Common side effects may include nasal irritation (burning, stinging, bleeding), headache, upset stomach (nausea, vomiting), and diarrhea. Rare side effects include infection (evidenced by, for example, fever, sore throat, and cough), vision problems, severe swelling, hoarse voice, and difficulty breathing or swallowing.

===Inhaled===
Common side effects may include upper respiratory tract infection, throat irritation, thrush, cough, and headache. Rare side effects include bruising, swelling of the face/neck, depression, tiredness, and shortness of breath.

==Pharmacology==
Fluticasone propionate is a highly selective agonist at the glucocorticoid receptor with negligible activity at androgen, estrogen, or mineralocorticoid receptors, thereby producing anti-inflammatory and vasoconstriction effects. It has been shown to have a wide range of inhibitory effects on multiple cell types (e.g., mast cell, eosinophil, neutrophil, macrophages, and lymphocytes) and mediators (e.g., histamine, eicosanoids, leukotrienes, and cytokines) involved in inflammation.
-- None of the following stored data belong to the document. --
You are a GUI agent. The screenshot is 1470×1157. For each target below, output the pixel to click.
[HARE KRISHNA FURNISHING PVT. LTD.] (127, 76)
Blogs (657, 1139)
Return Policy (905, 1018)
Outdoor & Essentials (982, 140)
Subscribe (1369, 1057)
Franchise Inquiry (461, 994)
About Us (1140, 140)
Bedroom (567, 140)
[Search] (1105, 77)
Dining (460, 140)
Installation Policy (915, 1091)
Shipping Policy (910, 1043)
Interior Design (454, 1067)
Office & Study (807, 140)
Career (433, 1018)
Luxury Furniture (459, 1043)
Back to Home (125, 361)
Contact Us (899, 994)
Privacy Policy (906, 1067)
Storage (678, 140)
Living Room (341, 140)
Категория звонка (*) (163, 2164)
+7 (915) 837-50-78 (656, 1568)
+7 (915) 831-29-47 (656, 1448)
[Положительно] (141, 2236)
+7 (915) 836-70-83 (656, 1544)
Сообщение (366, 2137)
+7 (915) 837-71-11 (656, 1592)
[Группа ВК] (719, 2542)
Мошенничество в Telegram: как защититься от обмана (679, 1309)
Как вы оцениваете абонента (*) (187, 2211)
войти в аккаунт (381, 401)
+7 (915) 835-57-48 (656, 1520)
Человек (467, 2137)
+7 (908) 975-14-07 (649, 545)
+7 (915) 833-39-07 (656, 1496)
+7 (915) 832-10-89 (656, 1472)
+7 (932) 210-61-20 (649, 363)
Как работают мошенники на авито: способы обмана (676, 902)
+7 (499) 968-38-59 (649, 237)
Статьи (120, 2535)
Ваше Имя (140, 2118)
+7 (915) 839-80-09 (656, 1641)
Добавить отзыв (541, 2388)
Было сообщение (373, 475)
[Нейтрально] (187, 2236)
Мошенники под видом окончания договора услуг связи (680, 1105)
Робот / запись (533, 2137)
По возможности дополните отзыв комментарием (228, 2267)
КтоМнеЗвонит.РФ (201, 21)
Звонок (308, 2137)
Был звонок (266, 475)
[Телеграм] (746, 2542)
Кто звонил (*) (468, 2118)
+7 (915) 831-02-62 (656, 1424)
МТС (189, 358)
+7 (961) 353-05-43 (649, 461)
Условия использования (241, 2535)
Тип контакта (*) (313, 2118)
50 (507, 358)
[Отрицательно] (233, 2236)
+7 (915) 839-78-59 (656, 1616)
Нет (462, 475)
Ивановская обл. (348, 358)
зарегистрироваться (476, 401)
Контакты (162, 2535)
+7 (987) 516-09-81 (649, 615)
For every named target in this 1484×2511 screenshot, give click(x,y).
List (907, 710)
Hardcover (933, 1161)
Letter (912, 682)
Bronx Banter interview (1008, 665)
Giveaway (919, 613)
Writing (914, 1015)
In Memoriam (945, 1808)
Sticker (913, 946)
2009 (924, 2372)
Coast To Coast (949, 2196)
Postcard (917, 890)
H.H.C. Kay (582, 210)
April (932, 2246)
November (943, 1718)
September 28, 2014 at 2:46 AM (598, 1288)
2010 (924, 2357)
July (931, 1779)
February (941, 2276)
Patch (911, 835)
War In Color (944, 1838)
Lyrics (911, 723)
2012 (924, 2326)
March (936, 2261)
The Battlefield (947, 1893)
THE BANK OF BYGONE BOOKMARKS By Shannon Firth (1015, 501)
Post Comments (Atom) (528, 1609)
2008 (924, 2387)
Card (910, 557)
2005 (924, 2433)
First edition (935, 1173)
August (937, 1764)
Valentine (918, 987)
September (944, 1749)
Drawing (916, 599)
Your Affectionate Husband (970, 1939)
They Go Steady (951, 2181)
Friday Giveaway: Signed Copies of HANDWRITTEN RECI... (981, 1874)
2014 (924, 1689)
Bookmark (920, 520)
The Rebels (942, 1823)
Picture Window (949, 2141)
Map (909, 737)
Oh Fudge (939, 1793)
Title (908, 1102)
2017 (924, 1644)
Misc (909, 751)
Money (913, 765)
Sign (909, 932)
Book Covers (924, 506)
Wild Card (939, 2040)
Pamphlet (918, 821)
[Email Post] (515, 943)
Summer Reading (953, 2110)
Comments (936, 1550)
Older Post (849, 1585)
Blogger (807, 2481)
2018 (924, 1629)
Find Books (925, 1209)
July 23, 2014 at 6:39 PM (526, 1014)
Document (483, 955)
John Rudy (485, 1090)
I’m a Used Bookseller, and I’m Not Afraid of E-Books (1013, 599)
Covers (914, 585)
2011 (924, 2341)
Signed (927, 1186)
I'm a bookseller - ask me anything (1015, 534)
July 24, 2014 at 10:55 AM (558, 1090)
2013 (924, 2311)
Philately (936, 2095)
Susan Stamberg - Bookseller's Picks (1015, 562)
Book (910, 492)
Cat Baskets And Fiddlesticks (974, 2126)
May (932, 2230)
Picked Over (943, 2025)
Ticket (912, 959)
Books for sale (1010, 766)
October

Fluticasone propionate is stated to exert a topical effect on the lungs without significant systemic effects at usual doses, due to its low systemic bioavailability.

==Interactions==
Fluticasone propionate is broken down by CYP3A4 (cytochrome P450 3A4), and has been shown to interact with strong CYP3A4 inhibitors such as ritonavir and ketoconazole. Coadministration of ritonavir and fluticasone may lead to increased levels of fluticasone in the body, which may lead to Cushing's syndrome and adrenal insufficiency. Ketoconazole, an antifungal drug, has been shown to increase fluticasone concentration leading to systemic corticosteroid side effects.

== Society and culture ==

In 2024, GSK plc removed Flovent from the market and replaced it with an authorized generic.